Vail: Perfect ski day menu
Vail, CO Colorado
VAIL, Colorado “-You know it’s going to be a good day on Colorado’s Vail Mountain when you awake to trees laden with white and snowplows rumbling through the streets. But did you know that your perfect day of skiing depends just about as much on what you put in your body as what the snow report says?
During a day on the mountain, most adults should consume 2,000 to 2,400 calories, with women on the lower end of that range, says Vail nutritionist Sally Connelly. But all too often, people use skiing as an excuse to eat junk food ” and all the greasy fries, gargantuan brownies and sugary sodas available on the mountain don’t help.
“I really feel most people don’t eat well on the mountain,” Connelly says. “I think a lot of the food on the mountain is very poor quality.”

*Information given*.
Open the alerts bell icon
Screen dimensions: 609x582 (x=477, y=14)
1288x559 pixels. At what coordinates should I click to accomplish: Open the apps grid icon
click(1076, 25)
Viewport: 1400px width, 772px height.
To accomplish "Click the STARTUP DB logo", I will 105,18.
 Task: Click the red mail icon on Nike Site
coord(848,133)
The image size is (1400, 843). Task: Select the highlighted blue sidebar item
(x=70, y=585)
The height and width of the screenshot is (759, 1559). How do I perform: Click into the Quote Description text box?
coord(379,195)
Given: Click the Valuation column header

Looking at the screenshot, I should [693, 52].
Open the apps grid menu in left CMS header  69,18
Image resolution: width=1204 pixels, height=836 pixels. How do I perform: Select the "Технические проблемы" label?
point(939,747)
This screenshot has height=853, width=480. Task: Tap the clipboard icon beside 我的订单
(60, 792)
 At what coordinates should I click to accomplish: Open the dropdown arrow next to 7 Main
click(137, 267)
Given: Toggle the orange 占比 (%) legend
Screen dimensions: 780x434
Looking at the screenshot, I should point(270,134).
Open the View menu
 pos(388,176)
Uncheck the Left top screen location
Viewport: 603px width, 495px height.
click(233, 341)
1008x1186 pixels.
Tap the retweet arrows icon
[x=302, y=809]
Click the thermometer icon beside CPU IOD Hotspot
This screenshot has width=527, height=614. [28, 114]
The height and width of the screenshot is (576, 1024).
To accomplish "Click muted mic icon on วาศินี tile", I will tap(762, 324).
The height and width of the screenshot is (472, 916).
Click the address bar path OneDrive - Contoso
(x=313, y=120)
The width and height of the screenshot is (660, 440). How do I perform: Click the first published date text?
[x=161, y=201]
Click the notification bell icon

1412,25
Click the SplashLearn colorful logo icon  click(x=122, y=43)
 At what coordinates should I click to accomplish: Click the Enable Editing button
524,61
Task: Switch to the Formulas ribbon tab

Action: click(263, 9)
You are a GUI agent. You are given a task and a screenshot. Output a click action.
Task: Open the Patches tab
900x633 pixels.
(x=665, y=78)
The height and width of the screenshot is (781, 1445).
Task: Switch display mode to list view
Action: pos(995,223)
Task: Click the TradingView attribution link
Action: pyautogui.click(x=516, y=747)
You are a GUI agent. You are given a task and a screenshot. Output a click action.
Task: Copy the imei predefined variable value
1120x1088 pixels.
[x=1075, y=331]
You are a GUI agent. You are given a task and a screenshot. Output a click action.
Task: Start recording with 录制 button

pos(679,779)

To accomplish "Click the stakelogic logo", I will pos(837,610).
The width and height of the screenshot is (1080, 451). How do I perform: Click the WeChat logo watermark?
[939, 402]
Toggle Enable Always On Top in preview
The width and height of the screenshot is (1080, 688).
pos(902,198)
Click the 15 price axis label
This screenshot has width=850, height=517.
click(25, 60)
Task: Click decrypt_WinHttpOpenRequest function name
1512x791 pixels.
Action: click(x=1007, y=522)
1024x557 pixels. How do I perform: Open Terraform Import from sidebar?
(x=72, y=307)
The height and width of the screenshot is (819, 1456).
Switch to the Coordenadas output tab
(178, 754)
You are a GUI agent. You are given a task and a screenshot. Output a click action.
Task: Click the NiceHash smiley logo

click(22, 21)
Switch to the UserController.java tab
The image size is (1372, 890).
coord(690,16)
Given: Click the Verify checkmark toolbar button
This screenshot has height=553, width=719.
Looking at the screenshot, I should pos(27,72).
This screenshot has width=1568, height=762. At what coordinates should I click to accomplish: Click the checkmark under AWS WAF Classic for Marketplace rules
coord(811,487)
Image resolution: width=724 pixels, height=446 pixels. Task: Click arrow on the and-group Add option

*Problem set*.
a. Answer these questions from the ski-day nutrition article:
(i) What is the name of the Vail nutritionist quoted?
(ii) How many calories should most adults consume during a day on the mountain?
(iii) How does the nutritionist describe much of the food on the mountain?
b. Copy the ski-day nutrition article from "Vail: Perfect ski" up to and including "mountain don’t help.", switching "brownies" to "cookies".
c. Resume the ski-day nutrition article after its final sentence.
The records are separate material and have no connection to the ski-day nutrition article.

*Expected outputs*.
a.
(i) Sally Connelly
(ii) 2,000 to 2,400 calories
(iii) As very poor quality

b.
Vail: Perfect ski day menu
Vail, CO Colorado
VAIL, Colorado “-You know it’s going to be a good day on Colorado’s Vail Mountain when you awake to trees laden with white and snowplows rumbling through the streets. But did you know that your perfect day of skiing depends just about as much on what you put in your body as what the snow report says?
During a day on the mountain, most adults should consume 2,000 to 2,400 calories, with women on the lower end of that range, says Vail nutritionist Sally Connelly. But all too often, people use skiing as an excuse to eat junk food ” and all the greasy fries, gargantuan cookies and sugary sodas available on the mountain don’t help.

c.
Local experts agree that eating poorly can make you feel sluggish ” never a good thing when you’re making tracks through fresh powder. But with a little planning and some willpower, you can navigate the on-mountain diet moguls and eat well throughout your ski day. Not only will your ski pants fit a little better, but you just might ski better, too.
Oatmeal with flax seeds and walnuts
Whole grain toast with almond butter
Protein shake with flax seeds
Two hard-boiled eggs
Lowfat organic milk
16 oz. water
There’s a reason they call it the most important meal of the day.
“The worst thing you can do is skip breakfast in a rush to get out there,” says Geri Schmidt, nutritionist and Doctor of Oriental Medicine at A Wellness Center in Edwards.
Both Schmidt and Connelly recommend eating at least 15 grams of protein for breakfast to start a strenuous day on the mountain.
“It’s going to take longer to burn that fuel off,” Connelly says.
Drinking water first thing in the morning will help your body stay hydrated from the moment you hit the slopes – but be sure to keep drinking throughout the day, too. Connelly advises adults to drink 80 ounces (10 cups) of water during an intense day of skiing or snowboarding.
Raw nuts and dried fruit
To save money and keep your energy up, it’s a good idea to pack some snacks to counter those hunger pangs once you’re a few runs in.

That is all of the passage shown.